Sebagian pendapat menghukumi makruh bersiwak setelah masuk waktu salat dhuhur, kemakruhan itu ada bilamana bersiwak itu dilakukan bukan karena mulut yang berbau, TAPI kalau dilakukan karena berbaunya mulut maka tidak makruh, bahkan menurut imam Nawawi tidak makruh walaupun bersiwak setelah masuknya waktu solat dhuhur. Keterangan ini bisa anda lihat dalam kitab i'anah dan baijuri pada bab siwak.

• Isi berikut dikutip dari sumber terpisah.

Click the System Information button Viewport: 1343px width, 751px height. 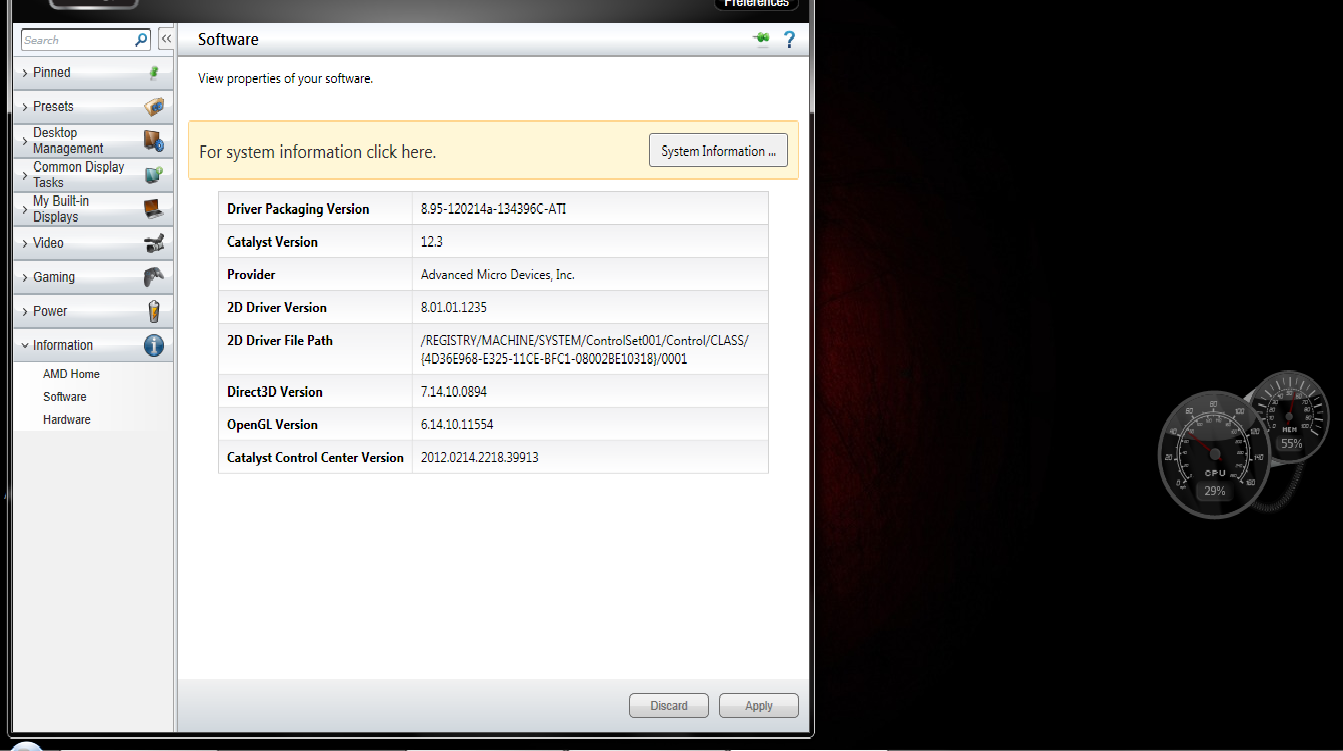click(x=718, y=151)
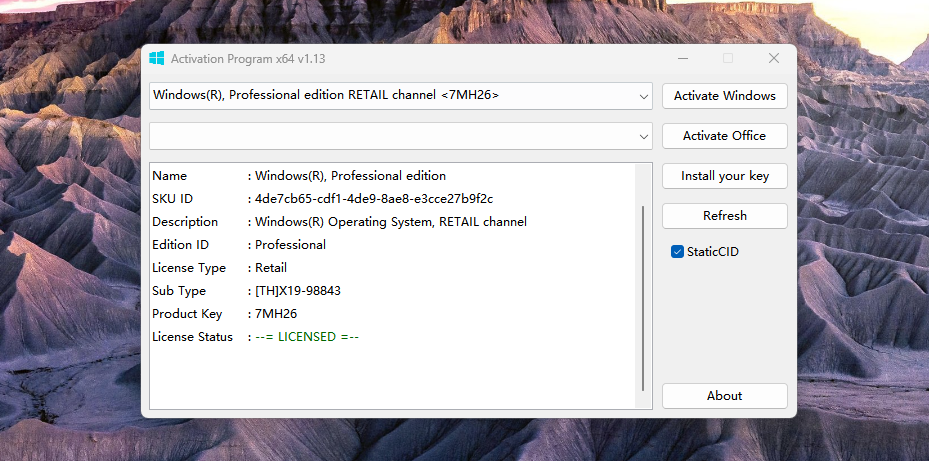Select the green LICENSED status text
The image size is (929, 461).
click(x=307, y=337)
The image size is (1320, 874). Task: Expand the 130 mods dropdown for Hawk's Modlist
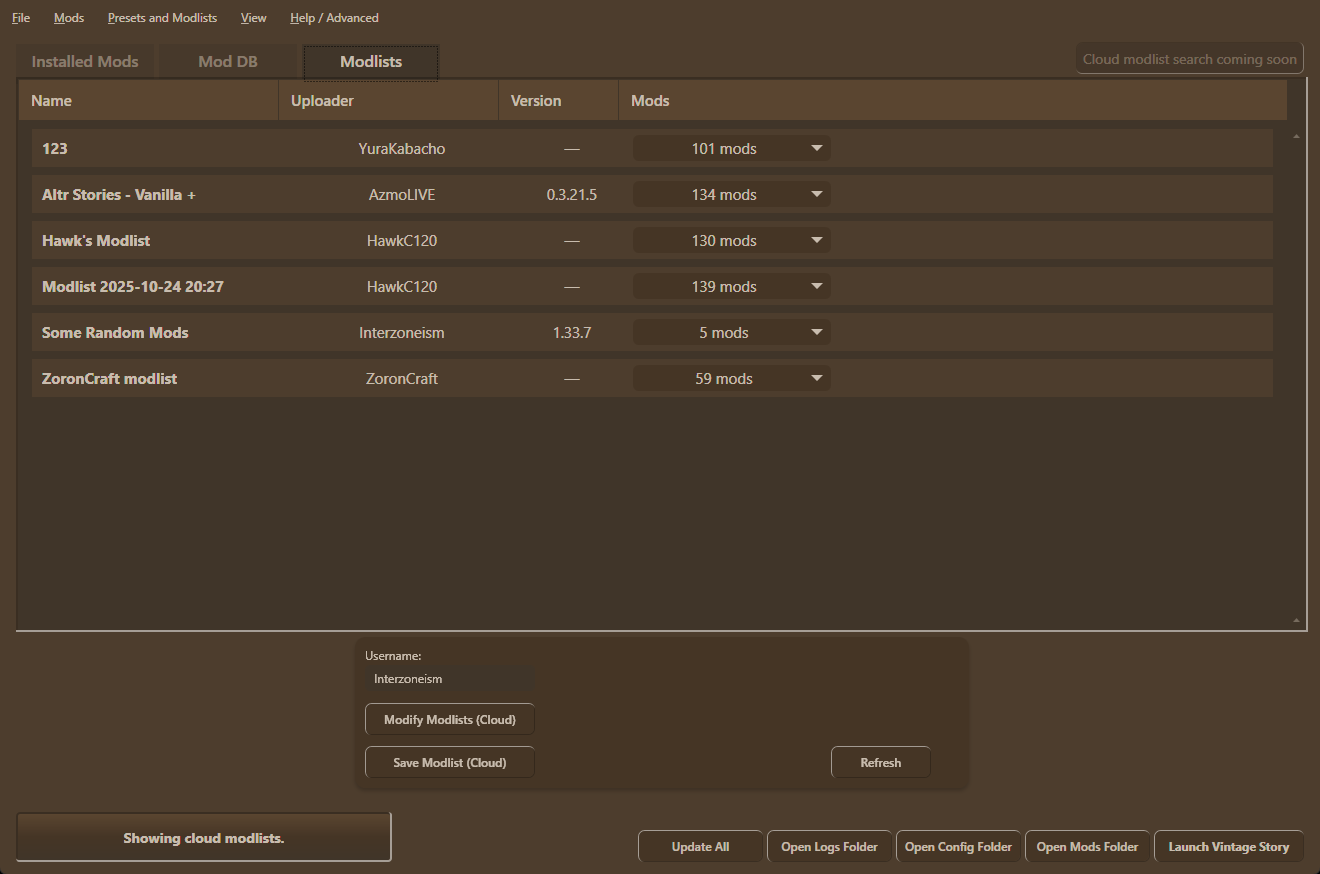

Dan dalam kitab Kifayatul Akhyar dijelaskan:
(كفاية الاخيار ١/١٦_١٧)
و هل يكره للصائم بعد الزوال فيه خلاف؟ الراجح فى الرافعى و الروضة انه يكره لقوله عليه الصلاة و السلام لخلوف فم الصائم الطيب عند الله من الريح المسك رواه البخارى. و فى رواية مسلم يوم القيامة. و الخلوف بضم الخاء واللام هو التغييرو خص بما بعده الزوال لان تغيير الفم بسبب الصوم حينئذ يظهر، فلو تغير فمه بعد الزوال بسبب اخر كنوم او غيره فاستاك لاجل ذلك لا يكره و قيل لا يكره الا ستياك مطلقا و به قال الائمة الثلاثة و رجحه النووى فى الشرح المهذب
Apakah makruh bagi orang yang berpuasa bersiwak setelah lengser matahari? hal ini terjadi perbedaan pendapat. Pertama, pendapat yang paling rojih dari Imam Rofi'i adalah makruh hal ini didasarkan atas hadis dari imam Bukhori dan Imam Muslim, Bahwasannya perubahan bau mulut orang yang berpuasa disisi Allah adalah lebih wangi dibandingkan aroma minyak misik.
Dikhususkan dengan lengser matahari, karena pada waktu itu perubahan bau mulut karena berpuasa akan tampak, namun. Apabila perubahan bau mulut sesudah matahari lengser disebabkan oleh hal lain semisal karena habis tidur maka bersiwak tidak dimakruhkan.
Pendapat yang kedua menghukumi TIDAK MAKRUH secara mutlak dan ini adalah pendapat 3 Imam Madzhab. Dan Imam Nawawi merojihkan dalam kitabnya Syarah al-Muhadzab.